--- Problem description ---
Two lines below mark the span: the one containing "The width and height of the screenshot is (1210, 648)." and the one containing "Task: Click the redo arrow button". Set down both, plus every line between, exactly as they stand, and nothing else.

Stored entries
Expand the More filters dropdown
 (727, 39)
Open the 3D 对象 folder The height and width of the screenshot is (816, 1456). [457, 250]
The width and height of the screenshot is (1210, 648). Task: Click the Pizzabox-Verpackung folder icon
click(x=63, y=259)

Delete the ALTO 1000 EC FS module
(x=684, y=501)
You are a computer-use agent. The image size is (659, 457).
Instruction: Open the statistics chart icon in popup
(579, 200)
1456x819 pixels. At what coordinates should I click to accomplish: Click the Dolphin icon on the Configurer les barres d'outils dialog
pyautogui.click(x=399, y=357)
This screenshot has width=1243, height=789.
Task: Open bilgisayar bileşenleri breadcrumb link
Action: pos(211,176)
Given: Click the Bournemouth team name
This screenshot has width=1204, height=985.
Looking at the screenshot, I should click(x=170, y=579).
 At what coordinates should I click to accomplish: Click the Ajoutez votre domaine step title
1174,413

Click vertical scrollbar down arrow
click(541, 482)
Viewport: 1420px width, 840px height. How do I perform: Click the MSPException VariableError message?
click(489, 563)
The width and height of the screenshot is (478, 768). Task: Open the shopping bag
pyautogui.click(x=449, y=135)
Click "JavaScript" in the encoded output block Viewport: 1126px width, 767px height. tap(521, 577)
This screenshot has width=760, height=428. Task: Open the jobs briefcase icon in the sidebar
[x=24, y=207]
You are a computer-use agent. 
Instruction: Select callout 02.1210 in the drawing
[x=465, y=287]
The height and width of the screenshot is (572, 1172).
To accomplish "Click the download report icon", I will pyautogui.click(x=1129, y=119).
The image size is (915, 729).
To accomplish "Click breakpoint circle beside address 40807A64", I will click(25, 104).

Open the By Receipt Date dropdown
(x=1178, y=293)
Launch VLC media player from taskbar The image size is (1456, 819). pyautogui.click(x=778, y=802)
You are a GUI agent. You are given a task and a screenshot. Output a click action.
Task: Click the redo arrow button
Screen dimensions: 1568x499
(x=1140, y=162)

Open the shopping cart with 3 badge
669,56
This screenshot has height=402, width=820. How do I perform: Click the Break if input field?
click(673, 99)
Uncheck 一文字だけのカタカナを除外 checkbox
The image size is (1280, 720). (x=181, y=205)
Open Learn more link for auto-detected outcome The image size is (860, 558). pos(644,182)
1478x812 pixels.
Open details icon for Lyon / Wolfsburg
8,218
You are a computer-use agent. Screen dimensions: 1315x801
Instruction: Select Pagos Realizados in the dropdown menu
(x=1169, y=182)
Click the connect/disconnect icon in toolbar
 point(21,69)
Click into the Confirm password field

--- Answer section ---
The width and height of the screenshot is (1210, 648). Task: Click the Pizzabox-Verpackung folder icon
click(x=63, y=259)

Delete the ALTO 1000 EC FS module
(x=684, y=501)
You are a computer-use agent. The image size is (659, 457).
Instruction: Open the statistics chart icon in popup
(579, 200)
1456x819 pixels. At what coordinates should I click to accomplish: Click the Dolphin icon on the Configurer les barres d'outils dialog
pyautogui.click(x=399, y=357)
This screenshot has width=1243, height=789.
Task: Open bilgisayar bileşenleri breadcrumb link
Action: pos(211,176)
Given: Click the Bournemouth team name
This screenshot has width=1204, height=985.
Looking at the screenshot, I should click(x=170, y=579).
 At what coordinates should I click to accomplish: Click the Ajoutez votre domaine step title
1174,413

Click vertical scrollbar down arrow
click(541, 482)
Viewport: 1420px width, 840px height. How do I perform: Click the MSPException VariableError message?
click(489, 563)
The width and height of the screenshot is (478, 768). Task: Open the shopping bag
pyautogui.click(x=449, y=135)
Click "JavaScript" in the encoded output block Viewport: 1126px width, 767px height. tap(521, 577)
This screenshot has width=760, height=428. Task: Open the jobs briefcase icon in the sidebar
[x=24, y=207]
You are a computer-use agent. 
Instruction: Select callout 02.1210 in the drawing
[x=465, y=287]
The height and width of the screenshot is (572, 1172).
To accomplish "Click the download report icon", I will pyautogui.click(x=1129, y=119).
The image size is (915, 729).
To accomplish "Click breakpoint circle beside address 40807A64", I will click(25, 104).

Open the By Receipt Date dropdown
(x=1178, y=293)
Launch VLC media player from taskbar The image size is (1456, 819). pyautogui.click(x=778, y=802)
You are a GUI agent. You are given a task and a screenshot. Output a click action.
Task: Click the redo arrow button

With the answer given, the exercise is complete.